Treasury Secretary W. Michael Blumenthal yesterday told an international audience that "we're not doing well in the fight against inflation" in the United States, estimating that the "underlying" or basic rate is now 7 percent.

The Carter administration for most of the past year had clung to an estimate that the "underlying" rate - stripping away abnormal food and energy costs - was 6 percent.

But in a speech to the Trilateral Commission, Bluementhal struck a somber note, even though he had earlier told reporters that "we'll see an abating of the (high) numbers of inflation in the summer and fall."

He discarded his estimate for reporters that the underlying rate is "6 1/2 to 7 percent - closer to 7 percent," and used only the higher figure in his formal remarks to the commission members.

The Trilateral Commission is a private group of influential leaders from Europe, Japan, and North America working to find solutions to international economic problems.

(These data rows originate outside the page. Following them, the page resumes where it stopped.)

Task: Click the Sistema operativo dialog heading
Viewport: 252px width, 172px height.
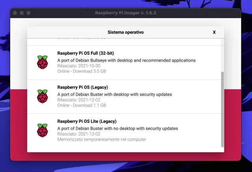Action: click(x=125, y=32)
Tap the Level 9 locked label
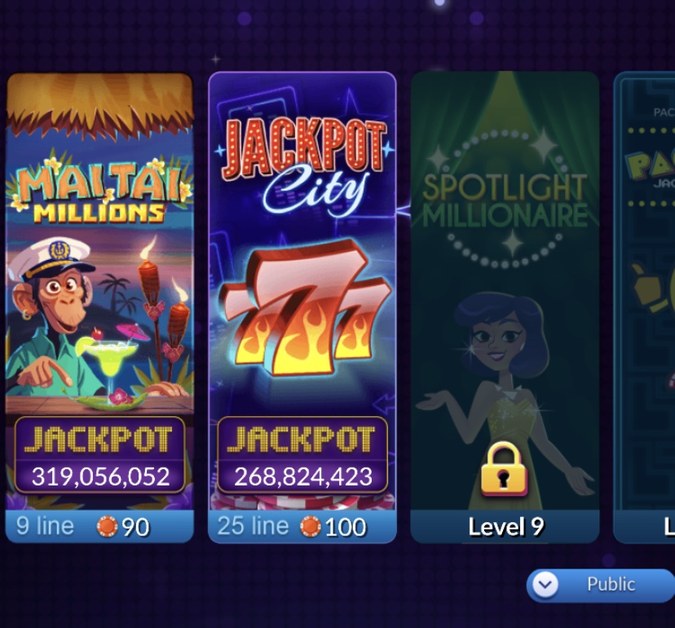This screenshot has width=675, height=628. click(505, 527)
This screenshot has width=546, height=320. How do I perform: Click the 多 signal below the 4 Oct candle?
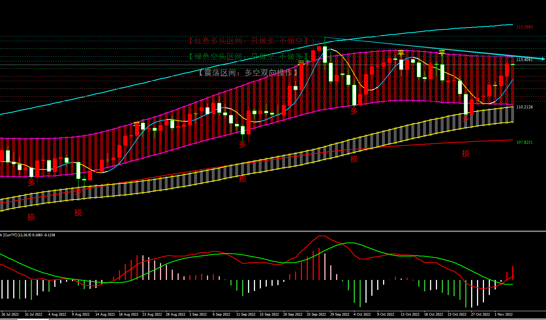click(x=354, y=111)
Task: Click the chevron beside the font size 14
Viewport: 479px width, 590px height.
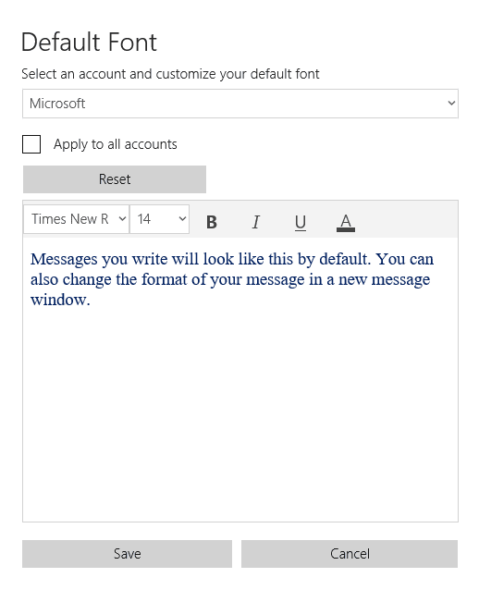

Bluementhal outlined the president's voluntary plan for a deceleration of wage and price increases, and predicted that the inflation problem would be discussed in detail at the economic summit in Bonn on July 16 and 17.

He said that the United States understood that an effort to control inflation is an "essential requirement for assuring the strength of the dollar."

He also pledged action on energy that would lead to a reduced dependence on oil imports, admitting "embarrassment" that more than a year has passed, without action, since President Carter proposed a program to Congress.